Zwischen Zuschreibungen von Held, Cyber-Terrorist oder Feigling, findet der Mensch Julian Assange seine mediale Entsprechung. Er gilt als „Rockstar“ unter den Internetaktivisten. Angela Richter hat seinen medialen Aufstieg und Fall mit rund einem Dutzend Gorillas auf der Bühne visualisiert, die - musikalisch eindrucksvoll von Malakoff Kowalski (Piano und Voice) geführt - tanzen, marschieren, den Interviewpartner Assange doublen – und als Darsteller in einem Shooter-Game-Video von Maschinengewehren erschossen werden.
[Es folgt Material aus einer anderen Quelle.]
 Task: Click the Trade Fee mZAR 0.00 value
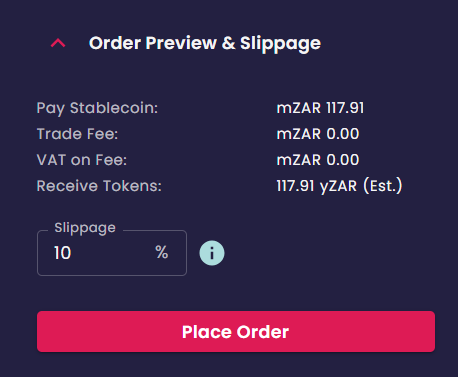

Das "Spiel" erinnert an das von WikiLeaks veröffentlichte "Collateral Murders" Video, das einen Mitschnitt eines Angriffs eines US-Hubschraubers 2007 in Bagdad zeigt, bei dem Zivilisten und zwei Journalisten getötet und zwei Kinder schwer verletzt wurden.

Die Gorillas auf der Bühne sind lebende, bewegliche Kulissen, die die „Crowd“ symbolisieren, die Masse der subversiven Nutzer und Nutzerinnen des Internets. Unter dem Gorilla-Kopf schält sich manchmal ein Mensch hervor: die Interviewerin und Regisseurin Angela Richter, ein Erzähler oder eine Erzählerin, die über Wikileaks und die Geschichte des Internets berichten. Oder die beiden Darstellerinnen der  Frauen, deren Aussagen die schwedische Staatsanwaltschaft aufgegriffen hat und wegen sexueller Übergriffe gegen Assange ermittelt.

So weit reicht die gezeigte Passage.